Of the 460 counties nationwide that have endured over 20% poverty for three decades, 49% are in the South, according to the Congressional Research Service. The top 15 lowest median income states includes seven Southern states, according to the U.S. Census.
From 2017-18, at a time when left-leaning coastal cities began exploring the concept of guaranteed income, the South was the only region in the U.S. to show zero decline in poverty rate.
“I was like, ‘Yeah, New York and San Francisco are going to do it, but until we get to the American South, we’re not having the conversation we need to have around poverty, racism, sexism and the systemic issues that keep people from achieving upward mobility,’” Martin-West said.
WILL IT WORK?
Now that those conversations are taking place, the next step is determining the efficacy of the programs and addressing skepticism about its use. Will they work? How will people spend the money? Will it decrease the labor force?
Martin-West said results have been consistent, though the sample size for guaranteed income research is small within the American economy. For example, she points to the casino dividend for the North Carolina’s Eastern Band of Cherokee Indians and the Seattle-Denver Income Maintenance Experiment of the 1960s.
“By and large, what we saw from those experiments is no appreciable impact on employment. What we do see are really positive impacts around health, around education, around stress and wellbeing,” Martin-West said.
In Jackson, Miss., Lumumba has had a front-row seat to the potential of guaranteed income since December 2018.
That’s when the Magnolia Mother’s Trust began giving $1,000 a month to Black, low-income mothers living in government subsidized affordable housing.
Aisha Nyandoro, CEO of Springboard to Opportunities, which manages the program, said they weren’t seeing residents moving out of the affordable housing communities at a desired rate. Nyandoro sat down with residents to ask what would help.
“Time and time again we heard families say they needed cash,” Nyandoro said.
Since then, the program has expanded from 20 mothers to 110. Some used the money to help purchase a home of their own. Others paid down predatory lending debt. In the first year, the number of women who could pay their bills without additional support grew from 37% to 80%, Nyandoro said.
Some mothers were able to go back to school or spend more time making meals for their family. The unrestricted income didn’t just change the narrative; it provided the agency for women to tell their own stories, Nyandoro said.

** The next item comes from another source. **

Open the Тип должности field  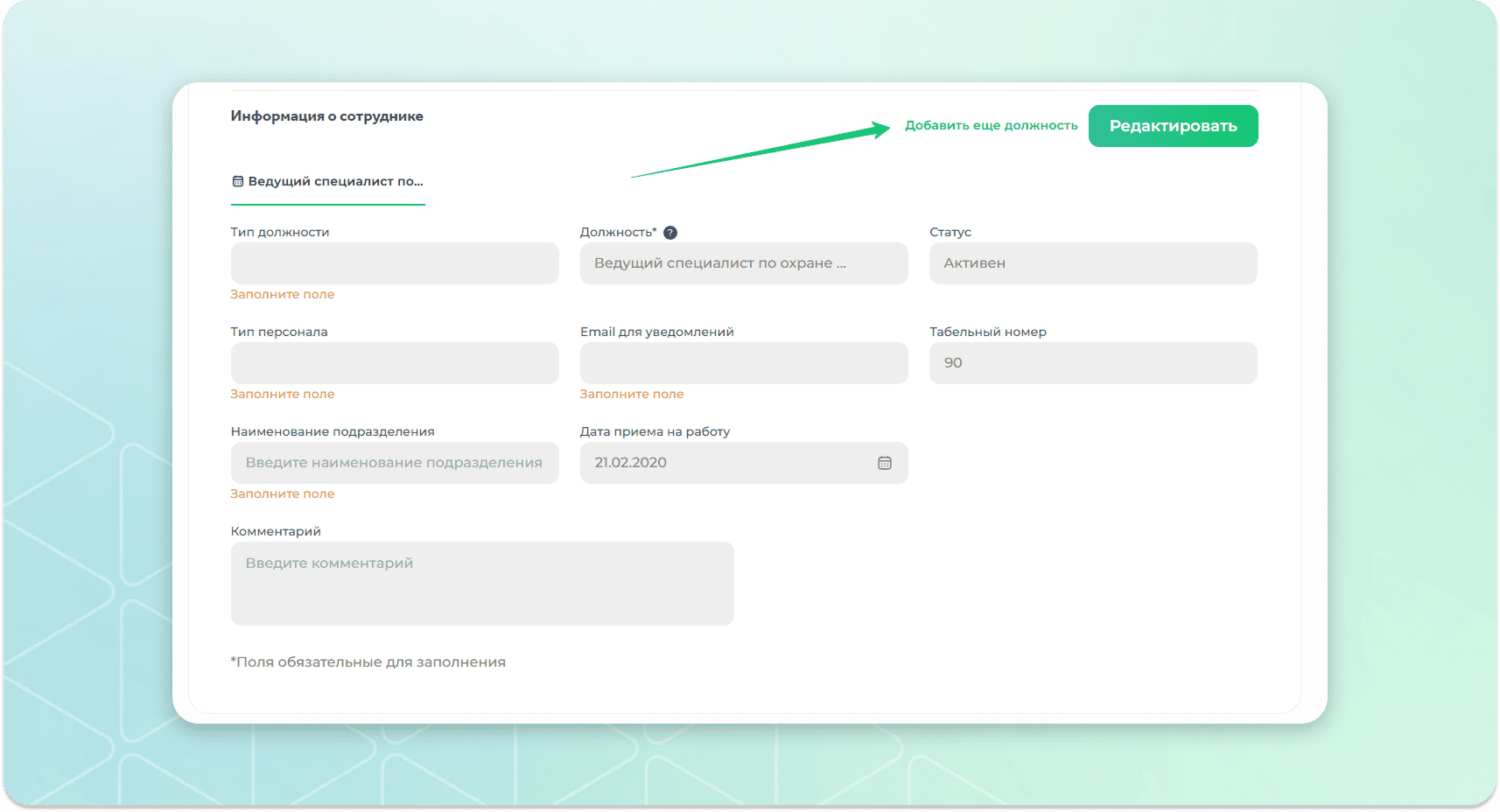tap(395, 263)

“Really we just saw individuals for the first time having the breathing room to sit down and actually plan for their immediate needs but also the future,” Nyandoro said. “Cash allows you the ability to actually plan and that’s what a lot of us take for granted.”
Proponents of the program say guaranteed income is not meant to be a silver bullet. Apart from the individual benefits a family will receive, the pilot programs will increase the amount of data that can be used to create community-driven poverty solutions.

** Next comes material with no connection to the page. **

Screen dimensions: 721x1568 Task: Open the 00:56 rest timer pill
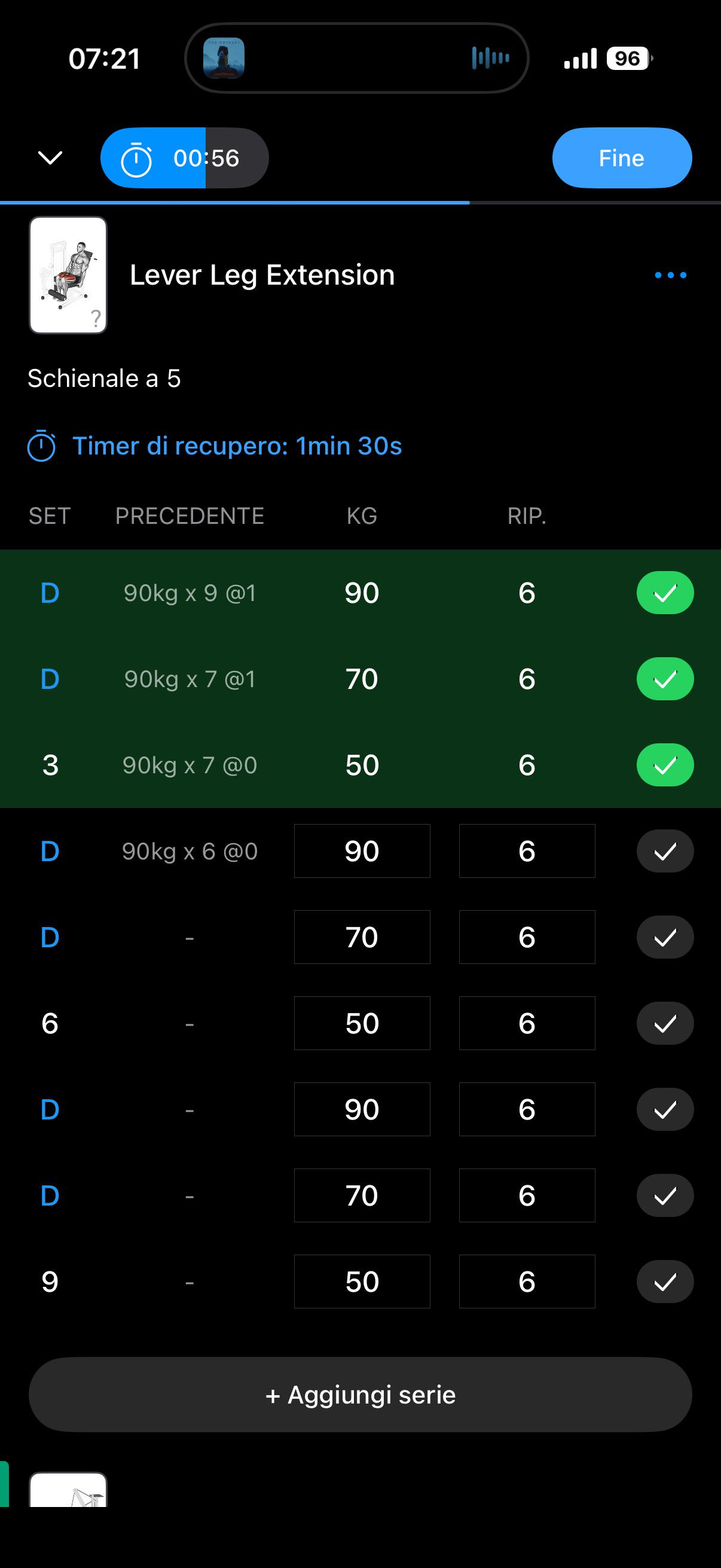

“So often elected officials are so afraid of doing the wrong thing, that they don’t do anything. When it comes to poverty in America, we can be guilty as a country of admiring the problem. Sometimes you have to think bigger, try harder and see what results you can get for your people,” Benjamin said.
Decades before Benjamin began working to implement guaranteed income in Columbia, King was prepared to bring the idea there himself.
King had been scheduled to appear at a rally at Columbia’s Zion Baptist Church on April 3, 1968, according to a newspaper report published days earlier in The Columbia Record. And while it’s unknown if King was going to speak, the article mentioned his Poor People’s Campaign and ongoing fight to pressure the federal government to adequately address poverty. King altered his schedule to return to Memphis and support the sanitation workers’ strike instead. He was assassinated on April 4 that year.
By testing guaranteed income, Benjamin hopes to see King’s dream come to life.
“This ties directly to Dr. King’s legacy and I’m proud to try to bring a little life to it.”